WHAT THE TASK REQUIRES:
Each line from the one containing "Instruction: Click the" to the end of the entries is to be repeated exactly, and no other line.

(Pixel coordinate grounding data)
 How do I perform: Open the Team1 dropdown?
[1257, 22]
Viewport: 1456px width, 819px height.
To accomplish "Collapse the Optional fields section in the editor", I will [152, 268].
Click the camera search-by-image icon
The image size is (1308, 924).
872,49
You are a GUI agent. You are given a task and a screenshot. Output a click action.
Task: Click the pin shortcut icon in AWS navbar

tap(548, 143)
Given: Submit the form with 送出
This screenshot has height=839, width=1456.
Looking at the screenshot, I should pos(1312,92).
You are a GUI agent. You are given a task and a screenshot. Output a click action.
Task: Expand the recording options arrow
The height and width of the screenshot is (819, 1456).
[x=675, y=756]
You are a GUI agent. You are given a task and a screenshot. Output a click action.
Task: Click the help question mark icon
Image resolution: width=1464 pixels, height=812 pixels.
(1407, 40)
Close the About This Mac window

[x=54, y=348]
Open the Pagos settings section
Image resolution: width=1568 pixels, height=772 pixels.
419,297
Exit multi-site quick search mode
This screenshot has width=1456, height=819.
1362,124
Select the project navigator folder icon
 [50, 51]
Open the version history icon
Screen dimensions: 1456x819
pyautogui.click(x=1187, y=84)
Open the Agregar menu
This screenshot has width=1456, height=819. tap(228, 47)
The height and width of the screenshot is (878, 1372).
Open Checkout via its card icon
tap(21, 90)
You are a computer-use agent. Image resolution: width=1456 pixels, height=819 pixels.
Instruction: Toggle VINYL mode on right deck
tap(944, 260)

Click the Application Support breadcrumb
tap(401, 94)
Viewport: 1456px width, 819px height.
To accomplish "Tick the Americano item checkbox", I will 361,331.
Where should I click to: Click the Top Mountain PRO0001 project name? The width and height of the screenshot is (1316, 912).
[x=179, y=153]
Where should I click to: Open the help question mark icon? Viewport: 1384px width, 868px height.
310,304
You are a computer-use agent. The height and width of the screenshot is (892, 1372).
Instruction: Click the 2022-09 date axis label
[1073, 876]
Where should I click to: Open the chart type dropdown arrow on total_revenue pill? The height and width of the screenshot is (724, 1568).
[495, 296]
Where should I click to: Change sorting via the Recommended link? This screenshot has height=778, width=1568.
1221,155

WRITTEN RESPONSE:
Instruction: Click the 2022-09 date axis label
[1073, 876]
Where should I click to: Open the chart type dropdown arrow on total_revenue pill? The height and width of the screenshot is (724, 1568).
[495, 296]
Where should I click to: Change sorting via the Recommended link? This screenshot has height=778, width=1568.
1221,155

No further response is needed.